Our Private Life

Published 21 February 2011

Truth is open to interpretation and the past becomes a mouldable state of mind in Pedro Miguel Rozo’s striking and disturbing Columbian set drama Our Private Life.

Bipolar fantasist Carlos exists in a world of anxiety, disappointment and despair. Dosed up on lithium and his naively optimistic mother’s love, Carlos spends his days trying to pinpoint the cause of his sexuality and making up flights of fancy in his mind. But when a rumour suggesting his father may have abused a young boy makes its way around the village, a wrath of unwanted memories surface for Carlos.

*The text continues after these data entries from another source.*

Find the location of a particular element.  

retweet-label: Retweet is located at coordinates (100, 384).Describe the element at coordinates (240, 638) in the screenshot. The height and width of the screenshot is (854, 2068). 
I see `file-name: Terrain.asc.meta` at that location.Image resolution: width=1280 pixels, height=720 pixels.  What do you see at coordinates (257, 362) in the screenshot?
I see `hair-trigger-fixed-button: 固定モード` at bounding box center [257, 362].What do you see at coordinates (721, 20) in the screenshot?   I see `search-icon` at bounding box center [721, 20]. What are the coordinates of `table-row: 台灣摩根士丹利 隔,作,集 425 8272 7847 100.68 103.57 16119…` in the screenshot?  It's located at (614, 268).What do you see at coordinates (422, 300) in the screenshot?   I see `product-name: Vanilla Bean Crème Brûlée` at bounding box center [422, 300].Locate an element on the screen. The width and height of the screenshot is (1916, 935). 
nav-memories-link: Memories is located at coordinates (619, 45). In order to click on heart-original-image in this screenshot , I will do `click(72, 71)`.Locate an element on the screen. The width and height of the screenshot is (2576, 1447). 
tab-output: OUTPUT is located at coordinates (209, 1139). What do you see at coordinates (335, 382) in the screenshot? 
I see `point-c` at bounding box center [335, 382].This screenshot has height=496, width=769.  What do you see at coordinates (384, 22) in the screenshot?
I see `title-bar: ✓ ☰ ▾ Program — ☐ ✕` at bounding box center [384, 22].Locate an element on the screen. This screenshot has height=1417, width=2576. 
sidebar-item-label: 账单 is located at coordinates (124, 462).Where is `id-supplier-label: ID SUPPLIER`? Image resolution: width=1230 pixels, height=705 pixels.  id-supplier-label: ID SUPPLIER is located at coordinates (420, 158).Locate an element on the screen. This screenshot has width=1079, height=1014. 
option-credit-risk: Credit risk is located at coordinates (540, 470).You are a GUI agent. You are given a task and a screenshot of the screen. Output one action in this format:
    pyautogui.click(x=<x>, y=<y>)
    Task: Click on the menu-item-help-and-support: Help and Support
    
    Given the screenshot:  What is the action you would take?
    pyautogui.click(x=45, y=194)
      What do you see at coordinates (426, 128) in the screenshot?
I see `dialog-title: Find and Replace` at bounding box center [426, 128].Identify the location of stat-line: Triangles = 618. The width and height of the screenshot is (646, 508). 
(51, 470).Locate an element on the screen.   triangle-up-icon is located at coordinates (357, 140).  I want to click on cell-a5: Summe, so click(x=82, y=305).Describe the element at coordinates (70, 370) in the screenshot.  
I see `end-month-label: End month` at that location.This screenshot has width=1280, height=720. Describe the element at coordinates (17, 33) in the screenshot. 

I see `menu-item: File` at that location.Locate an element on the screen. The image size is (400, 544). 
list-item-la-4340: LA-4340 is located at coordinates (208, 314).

Set in a small community in the midst of development, the play’s characters are all in an uncomfortable flux of change. With oldest son Sergio the manager of a new shopping centre, their sparky mother – who regularly declares herself to be a modern woman – is desperate to keep up with the Joneses and embrace 21st century living and all its conveniences, while her sullen husband just wants to head back to the country and bury his head in the sand.

A black-as-the-night comedy, Our Private Life is not for the faint hearted. Easy comedy centred around Colin Morgan’s fidgety, obsessive portrayal of Carlos makes way for dark homophobic slurs and despicable manipulation. The presence of a money-grabbing, immoral psychiatrist proves darker still as each character in turn arrives at his office for their diagnosis.

Directed by Lyndsey Turner, much of the action takes place in a colourful kitchen that looks straight out of a 1960s daytime soap, but the ghostly lighting and hissing whispers punctuating each scene change break any illusions of pleasantness the set may imply.

Breaking the fourth wall, Rozo complicates the narrative by blurring the lines between thought and speech. As characters share private thoughts with the audience, the rest of the family can always hear, even if the – and sometimes the audience themselves – wish they could not. 

Playing a game of ping-pong with the truth, you never quite know where Our Private Life will lead. But in an emotionally violent final scene, Rozo allows the audience an unsettling, but crystal clear conclusion.